== Source material ==
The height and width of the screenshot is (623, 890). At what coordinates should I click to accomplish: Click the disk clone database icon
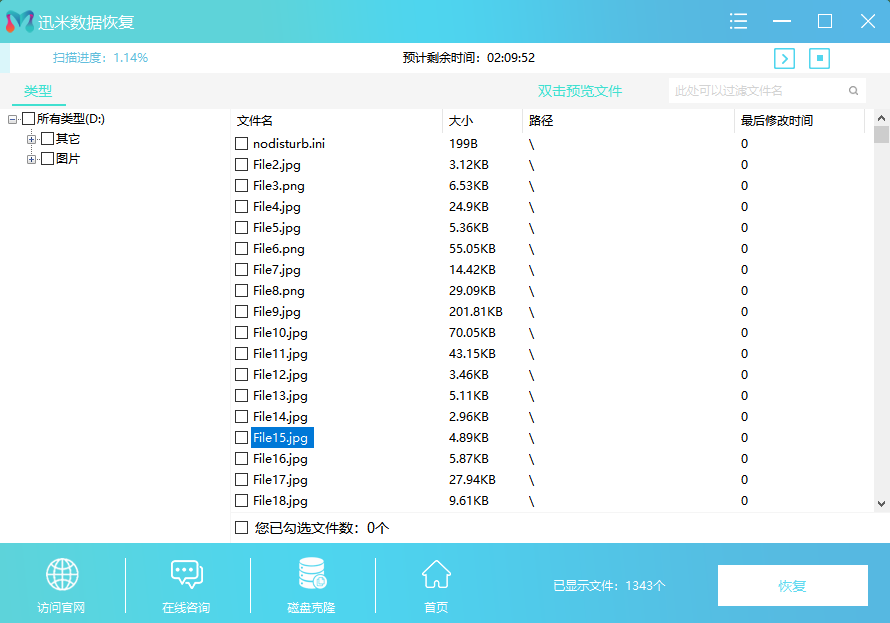[311, 574]
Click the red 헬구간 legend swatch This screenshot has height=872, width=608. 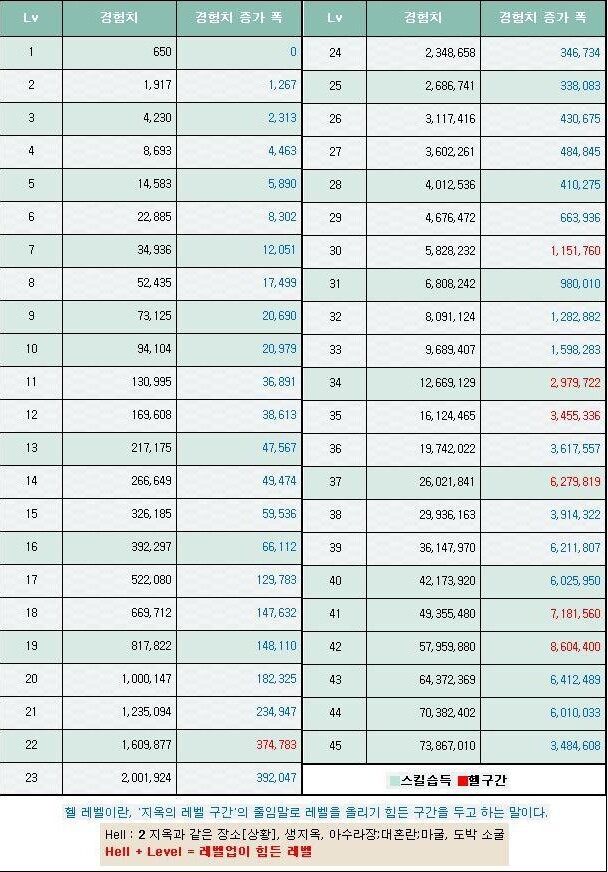click(x=461, y=780)
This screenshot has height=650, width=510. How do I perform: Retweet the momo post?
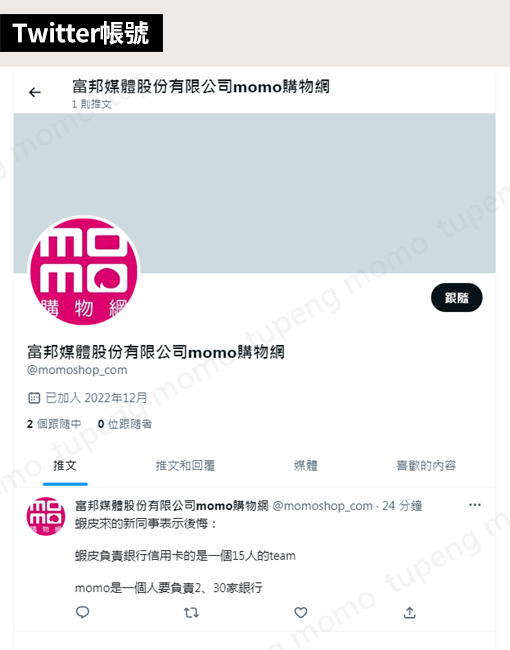pyautogui.click(x=191, y=612)
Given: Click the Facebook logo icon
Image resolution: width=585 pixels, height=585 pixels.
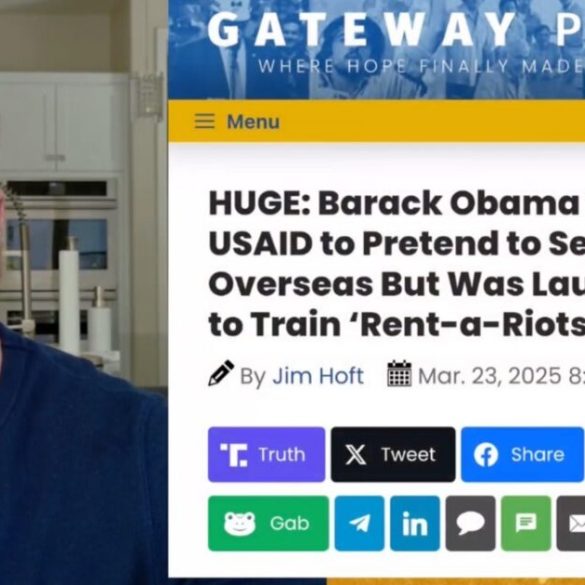Looking at the screenshot, I should pos(486,455).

== What you should do ==
Only the lines from the one containing "This screenshot has height=650, width=510." through the final line of the data should be given again, exactly and without pictures.

== Result for this exercise ==
This screenshot has height=650, width=510. How do I perform: Retweet the momo post?
pyautogui.click(x=191, y=612)
Given: Click the Facebook logo icon
Image resolution: width=585 pixels, height=585 pixels.
Looking at the screenshot, I should pos(486,455).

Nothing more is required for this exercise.